In our stupor to regulate The Big Bad Thing out of our city, we failed to realize that chain stores already are extremely unlikely to proliferate in San Francisco.
The biggest predictors of chain stores are car dependence and Trump voters:
Planning regulations such as zoning and parking requirements also privilege chains that tend to cluster and serve customers traveling by car.
[...]
Medium density census tracts (i.e. 1000–4500 people per square mile) that are car-dependent (Walk Score 15 to 40) and have a medium household income ($50,000) are most likely to be McCities.
[...]
The percentage of Trump voters is still the most indicative factor in defining a McCity, i.e. an area with high chainness, across spatial scales (census tracts, UA, or CBSA), even after controlling for race, age, income, and education.

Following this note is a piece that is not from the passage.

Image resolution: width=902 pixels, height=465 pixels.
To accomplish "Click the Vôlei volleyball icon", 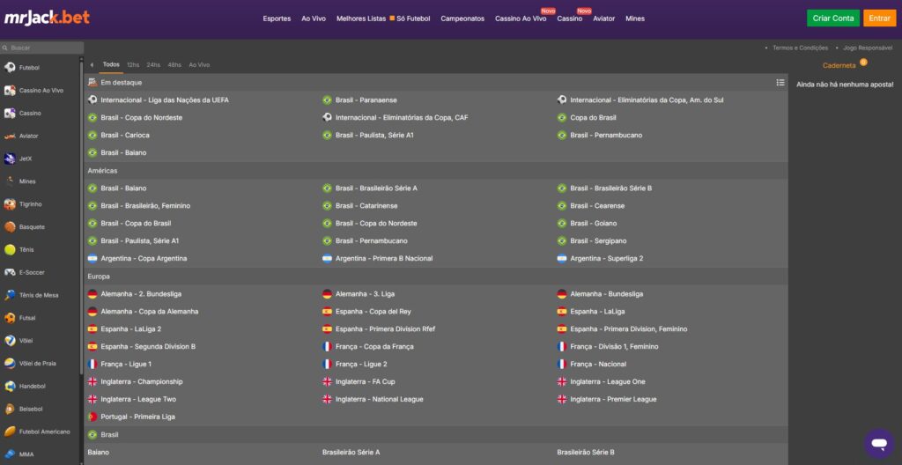I will point(10,341).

Not only do the formula retail controls slow down business and job creation, erect huge financial and bureaucratic barriers in front of growing small businesses, and end up being mostly useless at boosting local businesses, they also make San Franciscans poorer along the way.
Where do we go from here?
If I can put on my realpolitik hat for a minute: the best path forward is to propose a rule change that raises the limit from 11 to 50 stores. It will liberate actual small businesses from the bureaucratic nightmares we currently impose on successful businesses while applying the same tight controls on actually large businesses. But most importantly, people will vote for this change.
It's easy to understand why El Farolito getting screwed is bad. It's easy to understand that a business with 20 stores is different from one with 2000. It's easy to understand that recovering from the Covid recession will require loosening the noose around local businesses. And we have economic impact reports from several years ago all warning us that 11 was too low.
All we need to do is run a ballot measure.
Formula Retail: How did we get here?
"[C]onsumers know exactly what to expect at Starbucks. It's not good coffee, but it's also not a gamble."
Hah, yeah. I always say of Starbucks that they are _reliably mediocre_. If I have a recommendation for a good local place, I'll prefer that, but if I'm stumbling out of a hotel in an unfamiliar city, and I just want to get my morning caffeine and get on with whatever I'm doing, Sbux is always a viable option.